#### TASK DIRECTIONS
Reproduce all records verbatim.

#### SOURCE DATA
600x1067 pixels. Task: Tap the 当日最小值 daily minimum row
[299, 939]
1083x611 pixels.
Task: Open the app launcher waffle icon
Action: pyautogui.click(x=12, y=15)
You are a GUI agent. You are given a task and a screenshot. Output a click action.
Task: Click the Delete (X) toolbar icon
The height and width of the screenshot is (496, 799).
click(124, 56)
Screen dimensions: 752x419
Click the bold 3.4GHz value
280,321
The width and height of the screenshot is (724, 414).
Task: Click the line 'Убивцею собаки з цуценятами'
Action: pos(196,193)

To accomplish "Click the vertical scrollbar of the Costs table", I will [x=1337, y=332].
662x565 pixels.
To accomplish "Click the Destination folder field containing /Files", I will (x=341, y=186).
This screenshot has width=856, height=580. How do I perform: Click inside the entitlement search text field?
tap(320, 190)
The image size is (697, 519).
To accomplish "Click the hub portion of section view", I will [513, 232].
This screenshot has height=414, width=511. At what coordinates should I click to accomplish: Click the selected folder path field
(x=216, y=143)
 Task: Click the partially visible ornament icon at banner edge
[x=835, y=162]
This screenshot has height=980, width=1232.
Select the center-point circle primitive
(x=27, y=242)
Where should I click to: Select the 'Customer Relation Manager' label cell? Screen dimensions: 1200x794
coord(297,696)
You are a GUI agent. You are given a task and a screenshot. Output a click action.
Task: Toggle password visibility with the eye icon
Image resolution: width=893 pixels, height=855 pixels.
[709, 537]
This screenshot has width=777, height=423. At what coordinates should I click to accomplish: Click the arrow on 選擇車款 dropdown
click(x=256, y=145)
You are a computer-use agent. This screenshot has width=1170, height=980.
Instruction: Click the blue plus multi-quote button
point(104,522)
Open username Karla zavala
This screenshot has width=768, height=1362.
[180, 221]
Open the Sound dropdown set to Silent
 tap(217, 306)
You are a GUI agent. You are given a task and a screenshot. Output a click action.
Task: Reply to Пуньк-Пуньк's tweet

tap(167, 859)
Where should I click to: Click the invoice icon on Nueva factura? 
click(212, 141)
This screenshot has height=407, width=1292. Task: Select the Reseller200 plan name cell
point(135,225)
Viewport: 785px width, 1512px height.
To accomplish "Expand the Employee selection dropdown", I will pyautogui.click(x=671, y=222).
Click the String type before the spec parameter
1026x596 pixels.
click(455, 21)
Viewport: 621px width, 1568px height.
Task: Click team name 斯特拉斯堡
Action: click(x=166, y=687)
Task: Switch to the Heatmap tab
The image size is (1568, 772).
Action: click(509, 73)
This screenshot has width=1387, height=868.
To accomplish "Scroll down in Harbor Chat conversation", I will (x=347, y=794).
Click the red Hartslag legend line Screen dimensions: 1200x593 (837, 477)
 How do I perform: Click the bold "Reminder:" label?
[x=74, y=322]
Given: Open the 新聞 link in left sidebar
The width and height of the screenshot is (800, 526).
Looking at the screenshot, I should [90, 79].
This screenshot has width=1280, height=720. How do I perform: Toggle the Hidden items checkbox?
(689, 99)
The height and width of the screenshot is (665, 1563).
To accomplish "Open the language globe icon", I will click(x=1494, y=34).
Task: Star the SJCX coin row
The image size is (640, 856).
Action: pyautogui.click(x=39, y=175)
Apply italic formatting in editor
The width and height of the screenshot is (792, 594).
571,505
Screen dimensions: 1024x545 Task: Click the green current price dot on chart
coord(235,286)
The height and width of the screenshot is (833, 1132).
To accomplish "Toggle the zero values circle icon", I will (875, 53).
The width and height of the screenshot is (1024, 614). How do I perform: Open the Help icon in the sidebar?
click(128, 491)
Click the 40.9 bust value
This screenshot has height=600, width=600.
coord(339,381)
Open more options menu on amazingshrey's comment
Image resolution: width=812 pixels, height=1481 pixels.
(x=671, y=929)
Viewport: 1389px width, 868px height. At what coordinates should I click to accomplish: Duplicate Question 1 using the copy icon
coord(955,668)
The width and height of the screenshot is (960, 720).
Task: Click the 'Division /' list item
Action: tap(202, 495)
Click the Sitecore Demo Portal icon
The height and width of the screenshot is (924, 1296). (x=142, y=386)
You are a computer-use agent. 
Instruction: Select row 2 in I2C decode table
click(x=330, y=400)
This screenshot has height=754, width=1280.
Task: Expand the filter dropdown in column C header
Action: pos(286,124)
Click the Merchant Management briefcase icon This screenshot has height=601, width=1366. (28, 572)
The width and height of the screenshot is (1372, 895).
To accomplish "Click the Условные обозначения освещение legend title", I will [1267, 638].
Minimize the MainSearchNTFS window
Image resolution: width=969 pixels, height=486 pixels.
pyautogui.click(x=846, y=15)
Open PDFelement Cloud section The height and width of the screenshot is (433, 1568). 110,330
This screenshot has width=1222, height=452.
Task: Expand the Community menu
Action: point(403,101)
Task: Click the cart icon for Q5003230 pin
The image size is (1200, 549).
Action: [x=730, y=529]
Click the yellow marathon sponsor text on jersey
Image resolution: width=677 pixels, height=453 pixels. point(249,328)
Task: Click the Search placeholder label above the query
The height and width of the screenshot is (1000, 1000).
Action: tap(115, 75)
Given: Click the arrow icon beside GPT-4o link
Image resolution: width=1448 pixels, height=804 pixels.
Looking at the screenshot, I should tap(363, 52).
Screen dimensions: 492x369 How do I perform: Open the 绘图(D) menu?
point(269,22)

#### RESPONSE BOX
600x1067 pixels. Task: Tap the 当日最小值 daily minimum row
[299, 939]
1083x611 pixels.
Task: Open the app launcher waffle icon
Action: pyautogui.click(x=12, y=15)
You are a GUI agent. You are given a task and a screenshot. Output a click action.
Task: Click the Delete (X) toolbar icon
The height and width of the screenshot is (496, 799).
click(124, 56)
Screen dimensions: 752x419
Click the bold 3.4GHz value
280,321
The width and height of the screenshot is (724, 414).
Task: Click the line 'Убивцею собаки з цуценятами'
Action: pos(196,193)

To accomplish "Click the vertical scrollbar of the Costs table", I will [x=1337, y=332].
662x565 pixels.
To accomplish "Click the Destination folder field containing /Files", I will (x=341, y=186).
This screenshot has width=856, height=580. How do I perform: Click inside the entitlement search text field?
tap(320, 190)
The image size is (697, 519).
To accomplish "Click the hub portion of section view", I will [513, 232].
This screenshot has height=414, width=511. At what coordinates should I click to accomplish: Click the selected folder path field
(x=216, y=143)
 Task: Click the partially visible ornament icon at banner edge
[x=835, y=162]
This screenshot has height=980, width=1232.
Select the center-point circle primitive
(x=27, y=242)
Where should I click to: Select the 'Customer Relation Manager' label cell? Screen dimensions: 1200x794
coord(297,696)
You are a GUI agent. You are given a task and a screenshot. Output a click action.
Task: Toggle password visibility with the eye icon
Image resolution: width=893 pixels, height=855 pixels.
[709, 537]
This screenshot has width=777, height=423. At what coordinates should I click to accomplish: Click the arrow on 選擇車款 dropdown
click(x=256, y=145)
You are a computer-use agent. This screenshot has width=1170, height=980.
Instruction: Click the blue plus multi-quote button
point(104,522)
Open username Karla zavala
This screenshot has width=768, height=1362.
[180, 221]
Open the Sound dropdown set to Silent
 tap(217, 306)
You are a GUI agent. You are given a task and a screenshot. Output a click action.
Task: Reply to Пуньк-Пуньк's tweet

tap(167, 859)
Where should I click to: Click the invoice icon on Nueva factura? 
click(212, 141)
This screenshot has height=407, width=1292. Task: Select the Reseller200 plan name cell
point(135,225)
Viewport: 785px width, 1512px height.
To accomplish "Expand the Employee selection dropdown", I will pyautogui.click(x=671, y=222).
Click the String type before the spec parameter
1026x596 pixels.
click(455, 21)
Viewport: 621px width, 1568px height.
Task: Click team name 斯特拉斯堡
Action: click(x=166, y=687)
Task: Switch to the Heatmap tab
The image size is (1568, 772).
Action: click(509, 73)
This screenshot has width=1387, height=868.
To accomplish "Scroll down in Harbor Chat conversation", I will (x=347, y=794).
Click the red Hartslag legend line Screen dimensions: 1200x593 (837, 477)
 How do I perform: Click the bold "Reminder:" label?
[x=74, y=322]
Given: Open the 新聞 link in left sidebar
The width and height of the screenshot is (800, 526).
Looking at the screenshot, I should [90, 79].
This screenshot has width=1280, height=720. How do I perform: Toggle the Hidden items checkbox?
(689, 99)
The height and width of the screenshot is (665, 1563).
To accomplish "Open the language globe icon", I will click(x=1494, y=34).
Task: Star the SJCX coin row
The image size is (640, 856).
Action: pyautogui.click(x=39, y=175)
Apply italic formatting in editor
The width and height of the screenshot is (792, 594).
571,505
Screen dimensions: 1024x545 Task: Click the green current price dot on chart
coord(235,286)
The height and width of the screenshot is (833, 1132).
To accomplish "Toggle the zero values circle icon", I will (875, 53).
The width and height of the screenshot is (1024, 614). How do I perform: Open the Help icon in the sidebar?
click(128, 491)
Click the 40.9 bust value
This screenshot has height=600, width=600.
coord(339,381)
Open more options menu on amazingshrey's comment
Image resolution: width=812 pixels, height=1481 pixels.
(x=671, y=929)
Viewport: 1389px width, 868px height. At what coordinates should I click to accomplish: Duplicate Question 1 using the copy icon
coord(955,668)
The width and height of the screenshot is (960, 720).
Task: Click the 'Division /' list item
Action: tap(202, 495)
Click the Sitecore Demo Portal icon
The height and width of the screenshot is (924, 1296). (x=142, y=386)
You are a computer-use agent. 
Instruction: Select row 2 in I2C decode table
click(x=330, y=400)
This screenshot has height=754, width=1280.
Task: Expand the filter dropdown in column C header
Action: pos(286,124)
Click the Merchant Management briefcase icon This screenshot has height=601, width=1366. (28, 572)
The width and height of the screenshot is (1372, 895).
To accomplish "Click the Условные обозначения освещение legend title", I will [1267, 638].
Minimize the MainSearchNTFS window
Image resolution: width=969 pixels, height=486 pixels.
pyautogui.click(x=846, y=15)
Open PDFelement Cloud section The height and width of the screenshot is (433, 1568). 110,330
This screenshot has width=1222, height=452.
Task: Expand the Community menu
Action: point(403,101)
Task: Click the cart icon for Q5003230 pin
The image size is (1200, 549).
Action: [x=730, y=529]
Click the yellow marathon sponsor text on jersey
Image resolution: width=677 pixels, height=453 pixels. point(249,328)
Task: Click the Search placeholder label above the query
The height and width of the screenshot is (1000, 1000).
Action: tap(115, 75)
Given: Click the arrow icon beside GPT-4o link
Image resolution: width=1448 pixels, height=804 pixels.
Looking at the screenshot, I should tap(363, 52).
Screen dimensions: 492x369 How do I perform: Open the 绘图(D) menu?
point(269,22)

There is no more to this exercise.